> _Text excerpt_:
** Start **
Yes, the future will be decided by an infinite amount of decisions on an infinitely variable tree. My first decision on this tree, and that which is most relevant to practically anybody who should read this, is to register for a blog. Not a nice blog, mind you. I’m not spending a penny to host this, so far, which is one decision that I think will contribute to the non-inclusion of the “have drawn-out discussion about morality and the value of a dollar with parents, whose credit card I have made illegitimate use of to purchase online property of questionable value,” node of my future tree.
Upon embarking on this particular path, thereby collapsing an infinity of possible quantum realities (I sure am using that “i” word a lot, aren’t I?), the second major split in the tree involves choosing a name. This name will have far-reaching consequences, I realize. A boring name, like the standard “Karmuno’s Blog,” broadcasts nothing save for the fact that my name is Karmuno, which in and of itself is a falsity. On the other hand, an overly pretentious or exciting name like, for example, “The Bedrock of Sisyphus,” displays not only a fundamental misunderstanding of Greek mythology, but the implication that the author will, in some way, have some things to say about the myth, about mythology in general, about mindless toil, about the human condition, about geology, or some combination of the above, which I most certainly do not (and I if I do I am most certainly not conscious of it). In pondering this decision, I momentarily went over my list of potential band names. I quickly came to the realization that “Baunzhaüs,” “The Time-Traveling Neanderthals” and “Anal Byproduct” were all terrible names for blogs (with the possible exception of “Anal Byproduct”). So instead I turned to my other musical source of inspiration, potential album titles. Specifically, the title of my first EP which I am hellbent on one day writing, recording, and releasing to universal praise by everybody (redundantly enough). That album is “…duck, duck, DIE!!!”
** End **
> _Information shown_:
** Start **
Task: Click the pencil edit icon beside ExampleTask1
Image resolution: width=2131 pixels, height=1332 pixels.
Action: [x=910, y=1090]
** End **
** Start **
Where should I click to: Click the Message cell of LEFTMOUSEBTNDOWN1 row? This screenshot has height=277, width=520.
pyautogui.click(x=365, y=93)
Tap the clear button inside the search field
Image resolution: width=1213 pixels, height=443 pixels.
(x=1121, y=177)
** End **
> _Exercise instructions_:
1. In the rows, start at the line that contains "Task: Click the" and stop after the line that contains "Action: [x=910, y=1090]". Give those lines as a JSON list of strings, one string per line, leaving out blank lines.
2. Take the post about starting a blog and picking its name further, beginning after its final sentence.

> _Replies_:
1.
[
  "Task: Click the pencil edit icon beside ExampleTask1",
  "Image resolution: width=2131 pixels, height=1332 pixels.",
  "Action: [x=910, y=1090]"
]

2.
It is at this point worth noting that my first EP will not actually be entitled “…duck, duck, DIE!!!”, although there is a distinct possibility that I will one day release a “…duck, duck, LIVE!!!” LP, chronicling a three-day tenure in some dingy club where I first made it big. Keep in mind that I do have a title for my first EP, and you may even find out what it is some day (a few already know).
So now, with the vast sea of infinities (there it is again!) boiled down to slightly fewer infinities (though nowhere near the scale of the reduction of, say, aleph-two to aleph-one), I proceed. Instead of a sea, I surf the Internet. Instead of a board, I ride my words, my wit, and the seventeen dollars in my pocket. Instead of eloquent, concise, pointed thought or critique, I bombard the reader with incomprehensible, 1 o’clock am-written, bloated, pretentious, unfocused drivel. If you have bothered to read this far, welcome to paradise. You haven’t heard the last of me.
Unless of course I completely abandon the blog after this post, or if you are revisiting this post after my insanely popular articles on the values of various dishwasher detergents comes to a sad, tear-filled end, or I suppose if you simply go on to another site and never visit this page again, as I suppose the vast majority of my readers will. Or if you die. So it goes.